Understanding Human Cognitive Decline
To accurately assess claims about AI cognitive decline, we must first establish a clear understanding of human cognitive decline. The American Psychological Association (APA) defines cognitive decline as: “Reduction in one or more cognitive abilities, such as memory, awareness, judgment, and mental acuity, across the adult lifespan.” Cognitive decline is a natural part of aging, but a severe decline can indicate underlying diseases. The symptoms of cognitive decline vary, but may include diminished mental processing speed, forgetfulness, and difficulty maintaining a train of thought.
It is reasonable to expect that individuals, as they age, may experience cognitive decline. This decline is not uniform, with differences occurring depending on individual factors and the specific cognitive abilities measured.

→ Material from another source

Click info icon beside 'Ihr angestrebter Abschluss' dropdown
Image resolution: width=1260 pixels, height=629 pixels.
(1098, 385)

Generative AI and LLMs: A Primer
Generative AI, including LLMs, are developed through extensive data training. This process involves feeding the AI vast amounts of existing text from the internet, and using mathematical and computational pattern-matching techniques. These models are tuned and released for public use, often appearing fluent in natural language and capable of human-like dialogue. The field of AI is fast-evolving; new techniques and optimizations are constantly being developed. This often means AI developers will start over, with a newer program and better inputs, rather than simply building off of existing products. This can complicate evaluations of their capabilities and performance.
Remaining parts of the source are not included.